Archiving is a great feature of Slack, and something we didn’t make enough use of when we started to use the product. It gives us the ability to keep things focused and easily find things when we need them. But, to get the most out of archiving we need to be using channels to our advantage.
Don’t be afraid to create new channels, but do respect people’s time. With this in mind it makes even more sense for us to keep our channels topical. If I return with coffee and see this awaiting me,
I’m much more likely to read the messages if they’re in our topical channel #iss314, than if they’re in #random. I also benefit from being able to quickly get up to speed with my colleagues after a holiday if I can quickly mark as read the messages I know are less important — freeing up time for the things that need my focus.
Also, consider working preferences and hours. We create a lot of ‘break-out’ channels, a useful way to share ideas and catch up after the weekend. But not everybody shares the same interests, is in the same room (or even time zone) when a /giphy war breaks out. You may be having a quick break in your office, but your colleague might be trying to demo your product and an @name notification with “/giphy fail” may not be appropriate.
So in summary, use channels loosely; allow your team to choose the ones they join and create new ones when they want. Don’t be offended when someone leaves, they’ll come back when they want. Oh, and remember to archive to keep it all tidy.

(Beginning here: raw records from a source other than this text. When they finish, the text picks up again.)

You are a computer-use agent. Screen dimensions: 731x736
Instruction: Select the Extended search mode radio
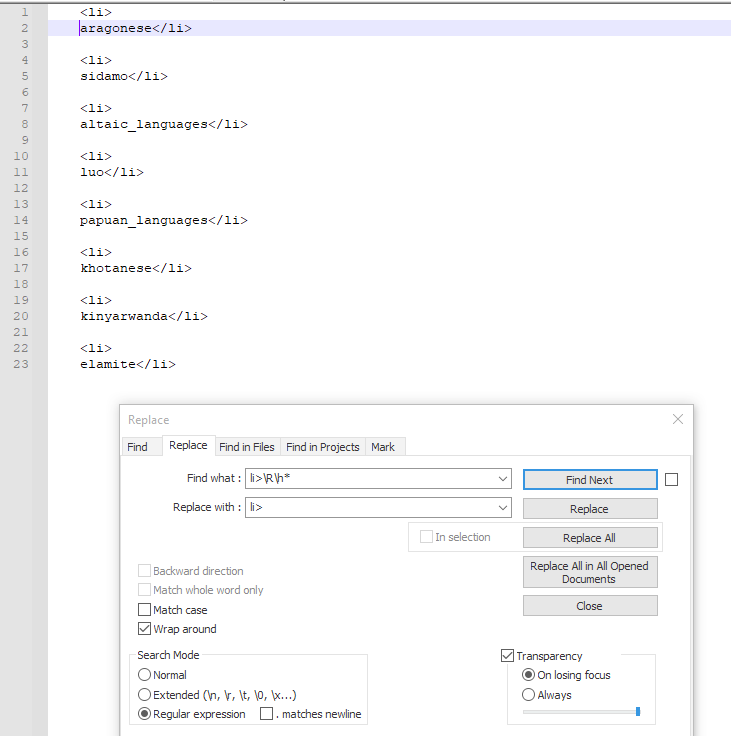pyautogui.click(x=145, y=694)
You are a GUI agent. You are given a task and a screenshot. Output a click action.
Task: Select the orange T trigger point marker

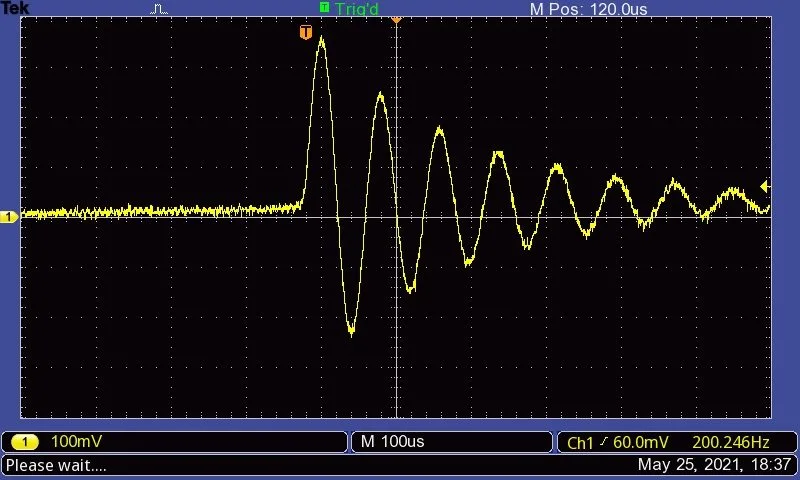306,33
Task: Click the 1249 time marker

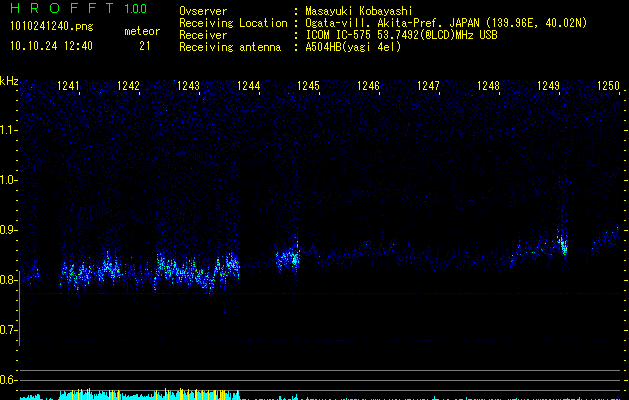Action: tap(548, 87)
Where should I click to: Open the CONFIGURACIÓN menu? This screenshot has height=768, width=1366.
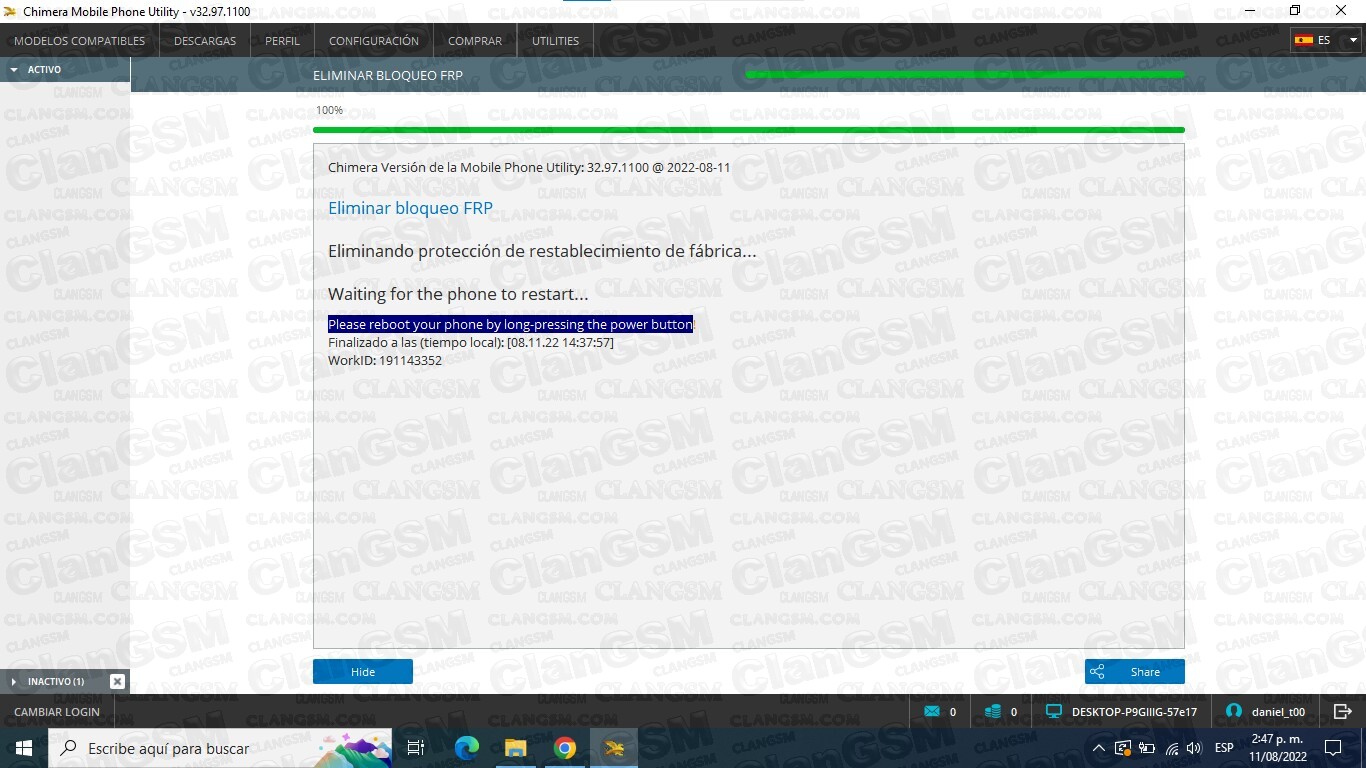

On the course of our journey with Slack we’ve used direct messages less and less. We’re a small and growing team and we’re pretty open with what we chat about. We’re also separated by roughly the distance of eight Neutron Stars lined end-to-end, so communication is key. And, when you think about it, it’s logical to share conversations in channels for many reasons. Channels can be archived easily, whereas direct messages are living documents that change content and topic often; making it hard to find information when you need it. Direct messages also make it harder for you to learn collaboratively. For example, our iOS development team currently includes two developers, and obviously we have articles and code snippets we want to share which we know is of little interest or relevance to the rest of our team. A direct message between the two of us seems logical, right? That’s what we thought, but we soon realised we were wrong. What happens when we get a third developer, or what happens to all our chats about the latest tech products, smartphones, and wearables? It all gets lost. Not all the developer conversations are useful to the rest of our team, but some parts are, and they’re definitely a good starting point for a new developer who joins our team.
So, to rectify this we simply move things to channels. In our case we created a channel for each coding language, an apps review channel, a channel for discussing the latest tech, research channels, and a snippets channel. This approach keeps things topical and easily searchable. Any new developer can get up to speed with resources in the coding channels and it turns out more than just the developers are interested in tech, so we get more lively and interesting chats in those other channels.
Having mentioned the above, there is still a good place for direct messages:
“@rich, flat white or filter?”
We use the private groups of Slack as a stepping stone between direct messages and channels. They have the benefit of being expandable, i.e. a member can invite others to the group, but they still remain private. In our situation we’ve found this useful when dealing with confidential information — when discussing potential candidate CV’s, for example — but we still resort to channels for the majority of our conversations.
We’re still on a journey with Slack, and it’s important to remember that things change. Slack has hugely changed how we communicate, and I’m sure we will continue to tweak our workflow to get the most out of the tools we use.